Two GWAS have previously been published on response to drug treatment in SZ.7, 8 One study reported an association in an intergenic region of the 4p15 locus and the other study identified an association with SNPs located in the PDE7B gene (6q23.3). Owing to the extreme variability of the HLA locus across populations, it is not a surprise that their results differ from ours. Several GWAS on susceptibility to SZ have also been published, most of them pointing out SNP associations in the HLA locus.9, 10, 23 The HLA SNPs involved in the main associations described by these GWAS on susceptibility to SZ exhibit a low LD with the herein identified rs3129996 SNP.

Using the software SNP2HLA, we imputed the HLA class I and class II variants as well as the corresponding protein amino acids. A striking association was found with the delta PANSS total score, assuming a favorable response to antipsychotic treatment in the presence of two amino-acid changes at positions 62 and 66 within the peptide-binding groove of HLA-A (Figure 3). The variant at position 66 is a nonsynonymous change, namely an Asn to a Lys. Position 62 exhibits highly variable amino acids in the population,18 nevertheless only a Gly or a Glu are found in presence of the K66. It is important to emphasize that this double variant encompasses almost all the carriers of the HLA-A*02 allele, which yielded the strongest HLA class I and II allele association found in our study. HLA-A*02, HLA-B*35 and HLA-DQB1 have previously been associated with response to treatment in SZ.23, 24 The HLA-A*02 association was found in a Caucasian population of 31 individuals25 and its effect was consistent with our study. These converging results in two independent cohorts suggest a potent effect of HLA-A*02 and more generally of the HLA-A K66 and/or G62/E62 variants on response to treatment.
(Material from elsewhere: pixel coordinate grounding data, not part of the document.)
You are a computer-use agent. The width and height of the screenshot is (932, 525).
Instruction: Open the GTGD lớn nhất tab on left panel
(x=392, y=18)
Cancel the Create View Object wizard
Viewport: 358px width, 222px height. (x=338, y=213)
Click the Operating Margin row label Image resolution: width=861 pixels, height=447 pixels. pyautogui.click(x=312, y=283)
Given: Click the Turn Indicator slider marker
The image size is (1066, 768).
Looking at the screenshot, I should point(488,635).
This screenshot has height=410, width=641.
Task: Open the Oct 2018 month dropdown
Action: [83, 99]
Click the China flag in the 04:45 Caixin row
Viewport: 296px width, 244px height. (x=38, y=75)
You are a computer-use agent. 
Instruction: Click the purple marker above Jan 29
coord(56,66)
The position 62 of HLA-A is highly relevant, as it plays a role in the T-cell receptor recognition according to several studies.26 A possible mechanism underlying this association could be that the association observed for the double amino-acid variants might correspond to a selective alleviation/modulation of the global inflammatory processes at work in SZ. It is important to note that there exists a weak LD between the major allele of rs3129996-C and the amino-acid variants (r2=0.03, D′=0.734) and thus the associations observed go in opposite directions for their minor allele.

Despite the relatively small size of the population (89 patients), our genetic study allowed the identification of significant associations pointing again towards to a key role of the HLA locus in response to treatment. The dual role found for the HLA locus in susceptibility to SZ (by previous genetic studies) and in treatment response (by our own study) may reflect the now well-admitted underlying dysimmune background associated with SZ, otherwise known to be alleviated by antipsychotics.27 There is a growing recognition that immune system dysfunction has a central role in the etiopathogenesis of schizophrenia, with strong links with autoimmune disorders.28 The drugs could thus act at the level of the known brain signalization pathways and/or act at the level of the inflammatory status.29

In conclusion, our study on antipsychotic treatment response has pointed to two novel signals in the HLA locus: the rs3129996 SNP in ABCF1 and the HLA-A G62/E62 and K66 variant (notably carried by the HLA-A*02 allele). Although replication in larger trans-geographic cohorts together with functional investigations are warranted, our data are in line with the current notion that major psychotic disorders must have immune-inflammatory underpinnings, which could be targets for future personalized treatments.